Building a Digital Defense Against Crypto Investment Scams — FBI

Welcome to the Oregon FBI’s Tech Tuesday segment. Today: Building a digital defense against cryptocurrency investment scams.

Cryptocurrency itself is perfectly legal to buy and use in the U.S. In fact, many mainstream companies are now accepting cryptocurrency for goods and services. What we are seeing, though, is an increase in bad actors who are using old style scams to steal this new-style virtual asset.

In recent months, we’ve had more people report to us that they are losing anywhere from hundreds to hundreds of thousands of dollars in investment scams. Here are some scenarios:

You see the value of cryptocurrencies going up and decide you want to invest, but don’t know how. You find a “trader” online who offers to exchange your cash for whatever brand of crypto you want to buy. He says you just need to pay a commission. When you see the value go up, you try to withdraw the funds… but your “trader” demands a new out-of-pocket commission or just quits responding to you all together.

In another scenario, someone approaches you posing as a currency investor. He says he will help you get started—but instead of transferring your initial investment into a legitimate trading account, he sends you the link to his own digital wallet. You basically just transferred your money into his personal account. He demands an even bigger payment if you want to ever see your initial “investment” back.

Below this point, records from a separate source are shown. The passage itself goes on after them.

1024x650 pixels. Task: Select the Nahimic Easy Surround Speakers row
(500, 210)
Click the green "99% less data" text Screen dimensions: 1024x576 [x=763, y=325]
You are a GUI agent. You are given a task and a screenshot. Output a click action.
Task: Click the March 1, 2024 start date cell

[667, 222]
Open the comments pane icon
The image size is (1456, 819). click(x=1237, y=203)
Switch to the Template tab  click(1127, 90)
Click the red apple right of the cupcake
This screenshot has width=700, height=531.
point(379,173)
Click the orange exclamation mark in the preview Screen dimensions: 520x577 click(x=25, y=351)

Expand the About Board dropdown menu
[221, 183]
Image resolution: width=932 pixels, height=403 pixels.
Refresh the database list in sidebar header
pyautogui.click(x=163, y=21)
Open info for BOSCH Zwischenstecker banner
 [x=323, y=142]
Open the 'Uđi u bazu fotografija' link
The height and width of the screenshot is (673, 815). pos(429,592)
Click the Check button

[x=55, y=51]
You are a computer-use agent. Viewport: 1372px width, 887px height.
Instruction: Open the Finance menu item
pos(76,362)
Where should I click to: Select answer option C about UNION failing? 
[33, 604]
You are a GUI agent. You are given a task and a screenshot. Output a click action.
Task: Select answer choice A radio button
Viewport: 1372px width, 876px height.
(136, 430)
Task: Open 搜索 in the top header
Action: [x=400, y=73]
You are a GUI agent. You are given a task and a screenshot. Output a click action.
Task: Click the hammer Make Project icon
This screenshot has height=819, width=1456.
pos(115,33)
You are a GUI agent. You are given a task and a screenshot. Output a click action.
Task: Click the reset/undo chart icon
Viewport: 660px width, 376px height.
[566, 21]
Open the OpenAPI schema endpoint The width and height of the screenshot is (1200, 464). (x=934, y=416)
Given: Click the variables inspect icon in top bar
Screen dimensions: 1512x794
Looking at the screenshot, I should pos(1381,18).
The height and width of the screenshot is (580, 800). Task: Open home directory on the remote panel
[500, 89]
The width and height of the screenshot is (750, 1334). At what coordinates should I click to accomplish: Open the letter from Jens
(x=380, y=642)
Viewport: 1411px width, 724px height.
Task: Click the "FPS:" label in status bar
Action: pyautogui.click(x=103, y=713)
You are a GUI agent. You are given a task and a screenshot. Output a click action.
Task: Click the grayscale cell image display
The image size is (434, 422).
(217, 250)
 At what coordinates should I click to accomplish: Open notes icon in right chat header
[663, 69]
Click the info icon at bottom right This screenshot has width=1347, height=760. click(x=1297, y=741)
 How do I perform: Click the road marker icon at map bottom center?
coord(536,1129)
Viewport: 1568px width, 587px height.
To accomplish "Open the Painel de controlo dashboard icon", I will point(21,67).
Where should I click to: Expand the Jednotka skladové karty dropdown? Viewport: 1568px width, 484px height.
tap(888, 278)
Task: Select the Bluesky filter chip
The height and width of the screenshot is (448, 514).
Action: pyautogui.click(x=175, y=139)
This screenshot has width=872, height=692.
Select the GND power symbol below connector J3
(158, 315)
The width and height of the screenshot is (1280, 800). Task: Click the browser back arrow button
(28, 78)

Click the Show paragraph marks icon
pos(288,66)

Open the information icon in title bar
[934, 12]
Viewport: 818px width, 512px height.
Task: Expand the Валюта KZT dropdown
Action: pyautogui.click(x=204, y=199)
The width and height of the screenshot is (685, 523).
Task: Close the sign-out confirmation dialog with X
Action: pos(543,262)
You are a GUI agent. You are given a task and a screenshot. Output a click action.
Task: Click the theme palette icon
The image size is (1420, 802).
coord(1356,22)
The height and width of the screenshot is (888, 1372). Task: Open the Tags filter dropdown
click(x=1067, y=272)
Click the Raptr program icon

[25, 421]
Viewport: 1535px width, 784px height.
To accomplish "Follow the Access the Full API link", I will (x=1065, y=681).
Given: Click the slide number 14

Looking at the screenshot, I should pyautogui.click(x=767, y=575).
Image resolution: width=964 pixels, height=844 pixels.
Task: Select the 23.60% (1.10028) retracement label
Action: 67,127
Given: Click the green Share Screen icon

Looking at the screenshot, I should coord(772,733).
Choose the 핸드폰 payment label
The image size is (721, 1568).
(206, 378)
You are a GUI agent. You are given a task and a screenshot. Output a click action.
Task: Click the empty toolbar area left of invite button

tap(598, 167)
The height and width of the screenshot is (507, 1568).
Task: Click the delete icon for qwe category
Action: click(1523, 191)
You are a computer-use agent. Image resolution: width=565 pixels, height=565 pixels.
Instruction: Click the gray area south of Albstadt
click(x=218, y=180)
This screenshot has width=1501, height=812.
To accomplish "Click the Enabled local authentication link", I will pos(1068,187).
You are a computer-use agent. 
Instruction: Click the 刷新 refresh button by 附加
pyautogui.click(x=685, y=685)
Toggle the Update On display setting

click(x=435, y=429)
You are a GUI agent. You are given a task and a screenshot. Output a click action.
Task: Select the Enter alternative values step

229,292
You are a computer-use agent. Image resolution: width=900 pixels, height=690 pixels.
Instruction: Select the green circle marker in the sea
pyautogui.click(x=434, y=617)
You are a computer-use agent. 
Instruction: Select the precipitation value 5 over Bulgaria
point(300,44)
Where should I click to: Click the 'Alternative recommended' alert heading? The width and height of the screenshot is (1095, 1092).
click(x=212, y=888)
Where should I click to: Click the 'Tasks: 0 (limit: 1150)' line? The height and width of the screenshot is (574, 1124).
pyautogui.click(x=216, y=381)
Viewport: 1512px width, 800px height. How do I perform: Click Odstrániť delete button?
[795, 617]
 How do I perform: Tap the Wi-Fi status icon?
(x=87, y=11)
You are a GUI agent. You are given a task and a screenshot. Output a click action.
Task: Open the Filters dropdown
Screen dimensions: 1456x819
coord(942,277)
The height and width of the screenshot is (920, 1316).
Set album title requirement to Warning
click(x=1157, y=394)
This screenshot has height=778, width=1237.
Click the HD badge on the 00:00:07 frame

In a third scenario, the investor is running a Ponzi scheme. You get regular reports of incredibly high returns and increasing wealth. You might even get a partial payout occasionally, but there are always more requests for additional loans or investments. There are often promises of payments in a few weeks or months, but in the end, you end up losing almost everything.

How to protect yourself:

  • Do your research. Look for reputable sources to explain what cryptocurrency is, how to buy it, how to trade it, and how to use it.
  • Don’t respond to unsolicited offers or click on links you may receive through email, texts, or social media.
  • Never share your private wallet key with anyone. This key is all that is standing between you and someone trying to take your money.

Of importance, you need to understand that if you lose funds through a cryptocurrency investment scam, it will be difficult—if not impossible—to recover your funds.

If you believe you are a victim of an online scam, you should report the incident to the FBI’s Internet Crime Complaint Center at www.ic3.gov or call your FBI local office.